I agree with LCruiser, it's not realstic to to come up with the actual fuel usage on the project, how about making an estimate of what the total fuel usage will be per CY for the specific project and list the assumption in your spec, then also tie an adjustment to a fuel price index. Use a spec similiar to the one I referenced above but modify it to read as follows:
Total payperiod adjustment = AQ
For an increase in average cost per gallon of diesel during the pay period which exceeds 10 percent of that at bid time:
A = (Iu/Ib - 1.10) Ib
For a decrease in average cost per gallon of diesel during the pay period which exceeds 10 percent of that at bid time:
A = (Iu/Ib - 0.90) Ib
Where:
A = Adjustment in dollars per gallon of diesel used (rounded to the nearest $0.01.)
Iu = The average of the weekly prices reported as “Average Weekly Retail Price per gallon of Diesel” for the ____ Region, as published by U.S Government, Department of Energy, Energy Information Administration (
which were in effect during the pay period, regardless of rates of work proceeding during the pay period.
Ib = The “Average Weekly Retail Price per gallon of Diesel” for the ____ Region as published by U.S Government, Department of Energy, Energy Information Administration (
on the nearest date preceding or coinciding with the official bid date opening.
Q = Quantity in gallons of diesel that was used during pay period.
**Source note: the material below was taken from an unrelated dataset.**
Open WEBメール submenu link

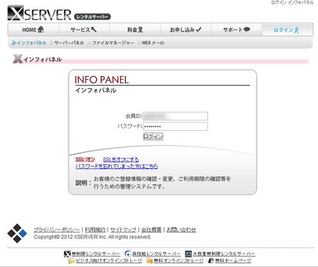click(x=151, y=42)
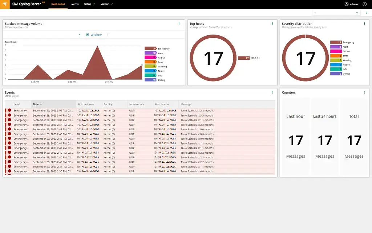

Said quantity shall be determined by multiplying the quantity in cubic yards of Bid Item XX REPLACE PORTLAND CEMENT CONCRETE PAVEMENT paid for during the period by the factor of xx.xx gal diesel/CY. (comment: Design / Spec Writer to provide a realistic value for the average quantity of fuel needed for the bid item.
The above spec puts any risk of fuel price changes in excess of 10% on the owner. If they go down 15% from what they were at bid time, the owner gets credit for the 5% difference, and visa-versa if they go up. If you want to change the 10% contractor's risk window, change the 1.10 and 0.90 factors respectively.